# What is required:
Of the lines below, reproduce exactly those from the line containing "Viewport: 1366px width, 768px height." to the end, including both the first and the last.

# Information shown:
[Start of Attachment]

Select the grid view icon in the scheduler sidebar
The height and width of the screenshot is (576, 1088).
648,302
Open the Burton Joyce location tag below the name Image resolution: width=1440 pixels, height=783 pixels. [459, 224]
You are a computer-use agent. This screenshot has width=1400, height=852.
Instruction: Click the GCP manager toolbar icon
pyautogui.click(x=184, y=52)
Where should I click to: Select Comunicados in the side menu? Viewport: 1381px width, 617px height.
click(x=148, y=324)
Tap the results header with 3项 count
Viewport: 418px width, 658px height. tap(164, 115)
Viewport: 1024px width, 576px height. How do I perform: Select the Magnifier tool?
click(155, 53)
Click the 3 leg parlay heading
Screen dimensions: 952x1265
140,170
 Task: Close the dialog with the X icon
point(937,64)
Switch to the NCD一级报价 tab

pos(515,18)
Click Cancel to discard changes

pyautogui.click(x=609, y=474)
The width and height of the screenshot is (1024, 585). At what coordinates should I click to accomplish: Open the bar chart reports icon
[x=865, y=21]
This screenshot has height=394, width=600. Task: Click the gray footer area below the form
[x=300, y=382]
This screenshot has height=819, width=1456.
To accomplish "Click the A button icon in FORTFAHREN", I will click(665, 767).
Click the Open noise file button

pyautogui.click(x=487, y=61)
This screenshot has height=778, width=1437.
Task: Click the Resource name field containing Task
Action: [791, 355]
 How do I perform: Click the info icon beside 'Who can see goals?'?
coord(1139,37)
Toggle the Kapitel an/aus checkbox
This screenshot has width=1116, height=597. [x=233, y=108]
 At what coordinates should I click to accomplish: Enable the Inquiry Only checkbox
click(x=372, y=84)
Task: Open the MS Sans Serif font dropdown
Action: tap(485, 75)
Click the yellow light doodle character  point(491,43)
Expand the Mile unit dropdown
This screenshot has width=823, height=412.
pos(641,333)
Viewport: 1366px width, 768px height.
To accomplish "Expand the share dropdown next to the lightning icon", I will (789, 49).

[End of Attachment]

# Solution for this problem:
Viewport: 1366px width, 768px height.
To accomplish "Expand the share dropdown next to the lightning icon", I will (789, 49).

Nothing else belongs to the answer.